# Supplied material start

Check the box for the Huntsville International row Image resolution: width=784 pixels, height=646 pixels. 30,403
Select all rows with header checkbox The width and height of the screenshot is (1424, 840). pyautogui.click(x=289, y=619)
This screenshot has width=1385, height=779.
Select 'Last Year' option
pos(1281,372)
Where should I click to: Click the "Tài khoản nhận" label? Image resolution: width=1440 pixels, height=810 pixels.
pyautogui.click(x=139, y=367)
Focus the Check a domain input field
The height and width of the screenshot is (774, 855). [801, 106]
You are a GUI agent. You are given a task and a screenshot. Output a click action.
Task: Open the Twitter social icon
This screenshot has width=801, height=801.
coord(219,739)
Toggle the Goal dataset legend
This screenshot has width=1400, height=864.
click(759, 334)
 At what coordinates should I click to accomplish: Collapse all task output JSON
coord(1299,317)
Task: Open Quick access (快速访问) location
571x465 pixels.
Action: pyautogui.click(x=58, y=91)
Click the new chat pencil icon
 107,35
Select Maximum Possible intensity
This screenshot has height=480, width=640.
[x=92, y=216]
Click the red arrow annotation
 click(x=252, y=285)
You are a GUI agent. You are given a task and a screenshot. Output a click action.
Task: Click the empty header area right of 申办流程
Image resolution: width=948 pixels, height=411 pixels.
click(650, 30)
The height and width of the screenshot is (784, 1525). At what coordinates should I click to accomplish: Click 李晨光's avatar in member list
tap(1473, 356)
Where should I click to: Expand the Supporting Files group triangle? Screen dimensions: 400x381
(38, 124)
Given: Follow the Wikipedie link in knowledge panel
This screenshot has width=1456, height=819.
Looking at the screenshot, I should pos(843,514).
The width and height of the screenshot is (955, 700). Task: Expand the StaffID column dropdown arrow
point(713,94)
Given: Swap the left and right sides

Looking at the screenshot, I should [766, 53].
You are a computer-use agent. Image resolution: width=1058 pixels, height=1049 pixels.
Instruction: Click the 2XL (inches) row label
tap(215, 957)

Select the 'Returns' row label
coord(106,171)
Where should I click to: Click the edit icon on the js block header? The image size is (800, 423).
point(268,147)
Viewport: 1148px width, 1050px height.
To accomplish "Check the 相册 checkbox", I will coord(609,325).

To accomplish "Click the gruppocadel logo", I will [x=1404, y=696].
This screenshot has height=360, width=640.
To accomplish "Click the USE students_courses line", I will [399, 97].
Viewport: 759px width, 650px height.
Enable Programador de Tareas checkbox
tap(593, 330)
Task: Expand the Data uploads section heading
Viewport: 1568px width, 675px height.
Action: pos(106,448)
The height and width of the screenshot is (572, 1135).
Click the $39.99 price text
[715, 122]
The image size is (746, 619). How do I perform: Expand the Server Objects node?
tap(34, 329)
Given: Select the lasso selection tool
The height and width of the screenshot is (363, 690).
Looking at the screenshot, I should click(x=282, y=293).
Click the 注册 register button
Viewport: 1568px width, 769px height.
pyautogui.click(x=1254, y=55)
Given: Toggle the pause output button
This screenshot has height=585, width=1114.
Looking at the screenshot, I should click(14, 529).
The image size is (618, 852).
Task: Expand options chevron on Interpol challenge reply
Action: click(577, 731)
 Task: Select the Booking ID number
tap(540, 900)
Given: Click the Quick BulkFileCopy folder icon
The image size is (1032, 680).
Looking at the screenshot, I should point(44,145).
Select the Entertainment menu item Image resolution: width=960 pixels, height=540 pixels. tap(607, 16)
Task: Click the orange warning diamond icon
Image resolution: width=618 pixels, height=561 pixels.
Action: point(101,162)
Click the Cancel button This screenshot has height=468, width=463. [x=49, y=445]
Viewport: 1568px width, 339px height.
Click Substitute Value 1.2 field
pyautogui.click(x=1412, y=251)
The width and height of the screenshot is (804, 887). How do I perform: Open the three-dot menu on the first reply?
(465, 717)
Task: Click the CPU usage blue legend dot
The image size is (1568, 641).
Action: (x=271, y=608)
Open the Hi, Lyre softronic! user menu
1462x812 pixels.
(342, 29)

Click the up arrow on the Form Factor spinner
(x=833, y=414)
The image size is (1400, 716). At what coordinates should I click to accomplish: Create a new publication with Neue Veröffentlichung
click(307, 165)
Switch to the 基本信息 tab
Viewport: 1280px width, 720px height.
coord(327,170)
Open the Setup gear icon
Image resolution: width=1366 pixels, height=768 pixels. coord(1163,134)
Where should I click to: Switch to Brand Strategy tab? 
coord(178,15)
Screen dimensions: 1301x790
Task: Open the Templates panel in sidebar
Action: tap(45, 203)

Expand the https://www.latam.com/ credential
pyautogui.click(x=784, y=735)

# Supplied material end

# Stated task:
Can you write out only the lines of the material that begin at the line containing "The height and width of the screenshot is (572, 1135)." and end after the line containing "Looking at the screenshot, I should point(44,145).", copying them word for word?

# Task solution:
The height and width of the screenshot is (572, 1135).
Click the $39.99 price text
[715, 122]
The image size is (746, 619). How do I perform: Expand the Server Objects node?
tap(34, 329)
Given: Select the lasso selection tool
The height and width of the screenshot is (363, 690).
Looking at the screenshot, I should click(x=282, y=293).
Click the 注册 register button
Viewport: 1568px width, 769px height.
pyautogui.click(x=1254, y=55)
Given: Toggle the pause output button
This screenshot has height=585, width=1114.
Looking at the screenshot, I should click(14, 529).
The image size is (618, 852).
Task: Expand options chevron on Interpol challenge reply
Action: click(577, 731)
 Task: Select the Booking ID number
tap(540, 900)
Given: Click the Quick BulkFileCopy folder icon
The image size is (1032, 680).
Looking at the screenshot, I should point(44,145).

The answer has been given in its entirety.